Doin’ it live

 
By TED DROZDOWSKI  |  October 27, 2008

The winter concert scene’s got something for everybody, from Averi to Zakir Hussain. Okay, I couldn’t resist that bit of alphabetical hackery, but it’s true. Major rock, world-music, and country stars coming through the region include the Rolling Stones, Billy Joel, and Mötley Crüe, Ladysmith Black Mambazo and the Kronos Quartet, Brad Paisley and Brooks & Dunn. The clubs are offering buzz bands like Marah, alt-rock pioneers like Camper Van Beethoven and Guided by Voices’ Robert Pollard, and local MVPs like guitarist Chris Brokaw and freewheelers Sunburned Hand of the Man.

Notable by its absence is polka, but in Boston it’s St. Pat, not St. Casmir, who’s more revered. And one of the most irreverent respected traditions here is the annual Dropkick Murphys’ St. Patrick’s Day concert series at Avalon (15 Lansdowne St, Boston). This year they headline with a football-team-sized roster of guest openers March 15-19. Our home-town punk heroes have some serious competition for one of those nights, however, since the original Pogues — including Shane McGowan, who along with cockroaches will be the sole human survivor of the ultimate nuclear conflagration — are regrouping on Boston’s Orpheum Theatre (1 Hamilton Place) stage on March 14 and 15. Meanwhile, venerable Irish ensemble the Chieftains play their annual Bank of America Celebrity Series St. Paddy’s concert at Symphony Hall (301 Mass Ave, Boston) on March 11 (617.266.1200).

The week before, on the 8th, the only slightly less impervious Mötley Crüe, with at least three members who’ve been declared medically dead, continue to surprise by playing the godawfully named Dunkin’ Donuts Center (1 LaSalle Square) in Providence. Then again, is the TD Banknorth Garden (1 FleetCenter Place) that much better a moniker? I’ll hang here in my American Standard apartment and ponder that — at least until the Rolling Stones tumble into the house where Boston Garden once stood on January 13 and 15, with alt-rock survivors Sloan as their opener. Billy Joel will do his three-night stand there on January 19, January 30, and February 4.

If you’re hankerin’ for some big time country, you’re gonna have to head south. But only to the Mohegan Sun Arena (on Mohegan Sun Blvd) in Uncasville, Connecticut, where Brad Paisley and Sara Evans tip their wide-brimmed hats on February 10 and Brooks & Dunn sidle up two nights later. The casino/entertainment center will also host INXS, the Aussie funk-pop phoenixes who’re enjoying a shot in the arm from reality TV — the same bullet that killed television writing and wounded pop-culture literacy — on February 16. Coldplay are there on April 4, and you can hear them at Manchester’s Verizon Wireless Arena (where they better have damn good cell-phone reception) on April 3.

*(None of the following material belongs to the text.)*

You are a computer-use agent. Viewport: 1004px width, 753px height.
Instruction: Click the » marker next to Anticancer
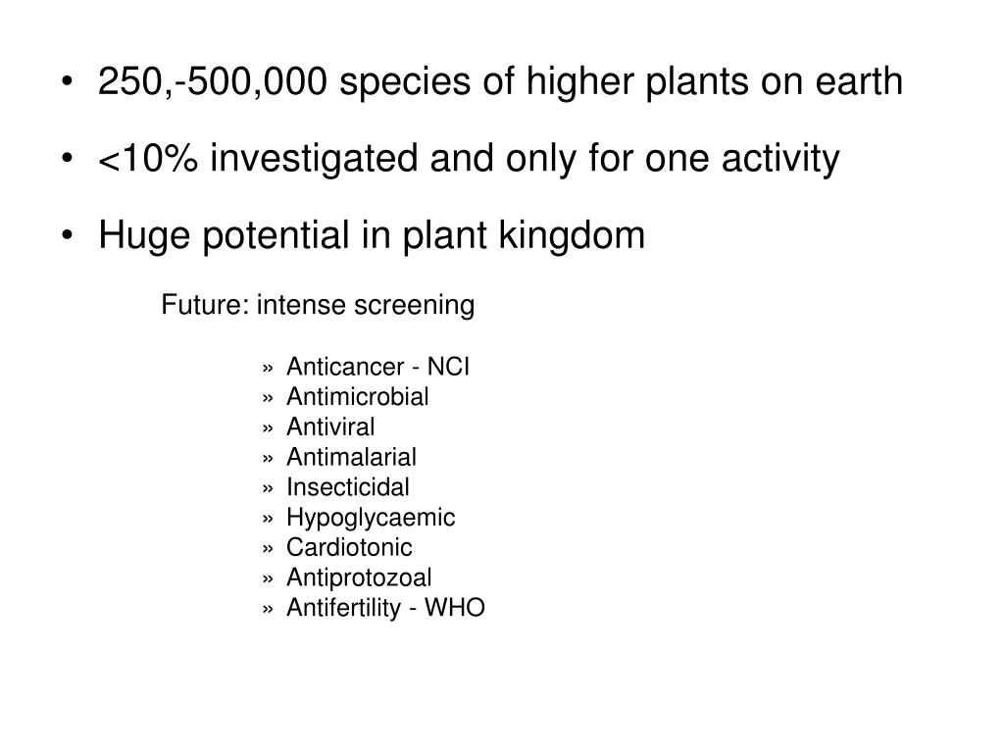pyautogui.click(x=268, y=370)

If you find INXS’s corporate-engineered rebirth as despicable as I do, you might prefer to take refuge in Boston’s Orpheum on February 7 or at the State Theater (see, those are real venue names) in Portland the night before and get lost in the warm sonic universe of Icelandic art-rockers Sigur Rós. Another reunion show takes place at the Somerville Theatre (55 Davis Square) on January 19. Chris Squire has regrouped with singer Steve Nardelli in the service of the Syn, the band the two shared in swinging ’60s London before Squire joined Yes and Nardelli went into the apparel business. They’ve also recorded their first album in 40 years, Syndestructible (Umbrello). And if that’s all too deep, there’s Ricky Martin at Boston’s Opera House (539 Washington St) on February 8.